◆ Aim of the exercise
From the material below, set down exactly the lines that run from the one containing "The width and height of the screenshot is (441, 386)." to the one containing "The image size is (1138, 724).", minus the pictures.

START Data shown

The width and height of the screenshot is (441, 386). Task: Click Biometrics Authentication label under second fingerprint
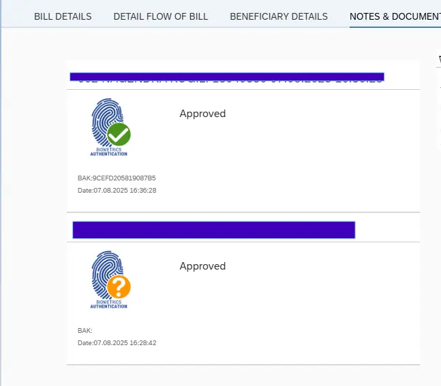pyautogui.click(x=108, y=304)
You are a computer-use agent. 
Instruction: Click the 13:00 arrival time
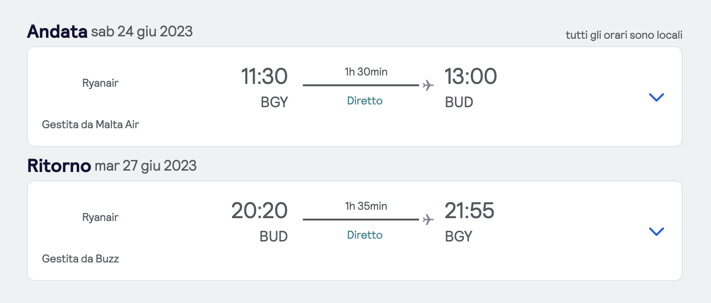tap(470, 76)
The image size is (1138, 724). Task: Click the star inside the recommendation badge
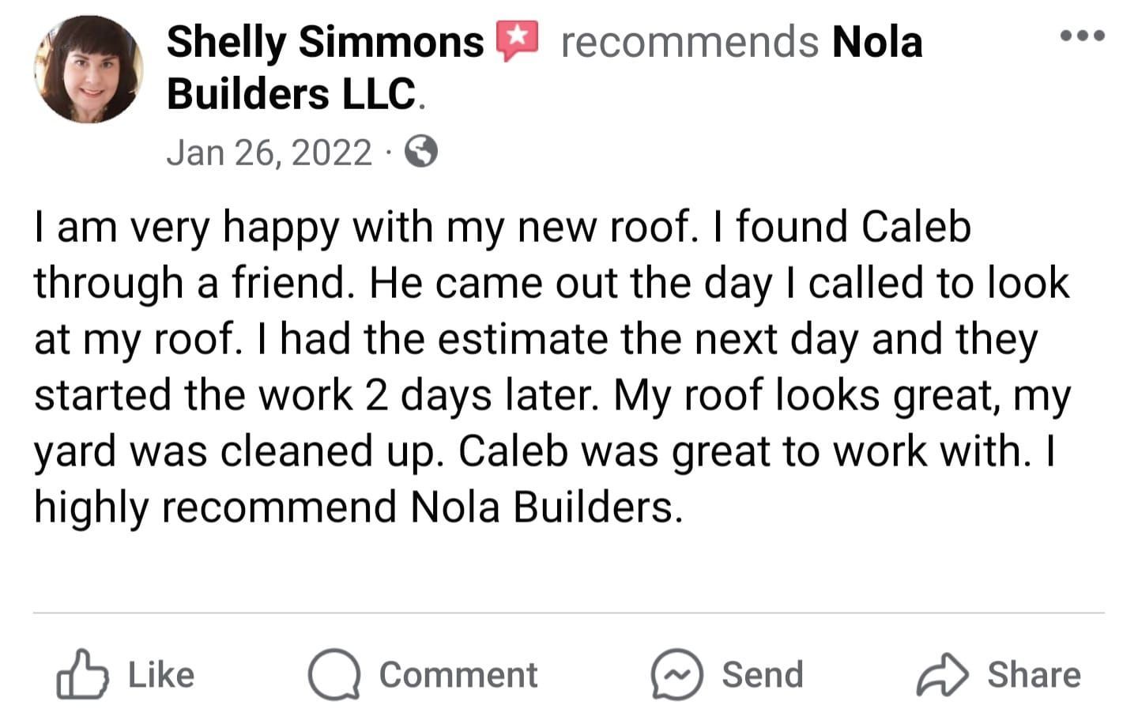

END Data shown
START Data shown

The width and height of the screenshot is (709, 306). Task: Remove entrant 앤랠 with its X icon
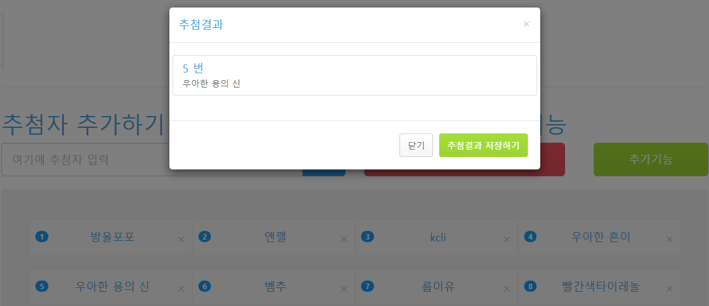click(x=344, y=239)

END Data shown
START Data shown

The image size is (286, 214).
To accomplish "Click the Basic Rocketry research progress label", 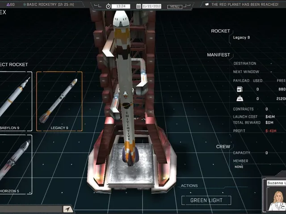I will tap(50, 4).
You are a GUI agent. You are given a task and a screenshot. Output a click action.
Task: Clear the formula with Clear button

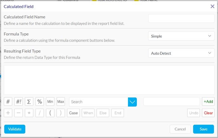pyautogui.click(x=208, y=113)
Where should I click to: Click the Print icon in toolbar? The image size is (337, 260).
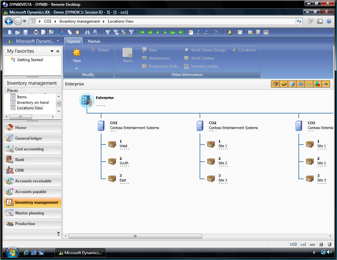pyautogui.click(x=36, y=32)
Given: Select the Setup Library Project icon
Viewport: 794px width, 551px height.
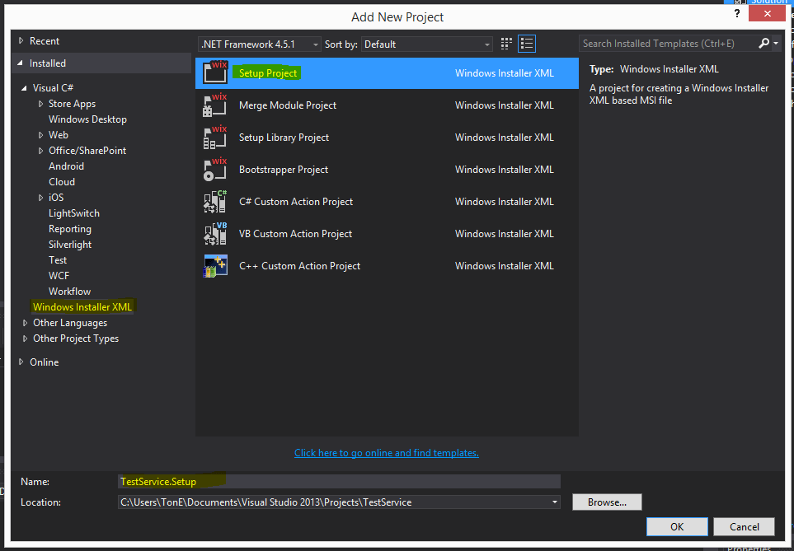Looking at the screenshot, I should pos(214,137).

END Data shown

◆ Answer to this exercise
The width and height of the screenshot is (441, 386). Task: Click Biometrics Authentication label under second fingerprint
pyautogui.click(x=108, y=304)
You are a computer-use agent. 
Instruction: Click the 13:00 arrival time
tap(470, 76)
The image size is (1138, 724). Task: Click the star inside the recommendation badge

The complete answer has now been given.